Back to 2010 : cette fois-ci, pas d’erreur. Appel d’un ami que je n’avais pas revu depuis plus de 10 ans mais qui habite Chicago et qui me confirme : « les Juifs habitent dans 2 quartiers principaux : West Rogers Park qui est encore dans Chicago et Skokie qui est une ville à l’extérieur de Chicago ». La raison est évidente : lorsqu’on commence à fonder une famille, on va chercher des écoles, des superficies plus conséquentes et une infrastructure particulière qui n’est pas offerte par le centre ville, plutôt dédié au business et au tourisme. Va donc pour West Rogers Park. La physionomie de la ville est complètement différente : on est plus dans Desperate Housewives avec ses maisons résidentielles ne faisant pas plus de 2 étages tout le long de rues quadrillées, que dans Mad Men avec ses gratte-ciel et son activité débordante.

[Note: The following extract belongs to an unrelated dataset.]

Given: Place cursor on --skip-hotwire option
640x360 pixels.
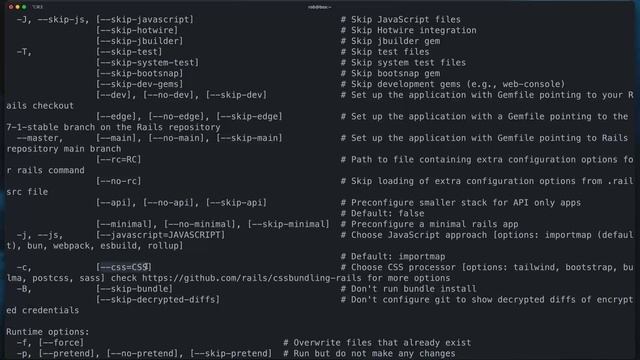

Problème : il n’y a pas d’hôtels. Mon ami me donne alors un truc : la maison de retraite juive de West Rogers Park fournit des chambres pour les voyageurs de passage. Pour 75$ la nuit, ça vaut le coup. D’autant qu’on a alors la possibilité d’admirer la qualité de cette maison de retraite : grande, propre, animée, dans une ambiance juive (repas casher, offices, cours, etc…) et accueillante pour les touristes…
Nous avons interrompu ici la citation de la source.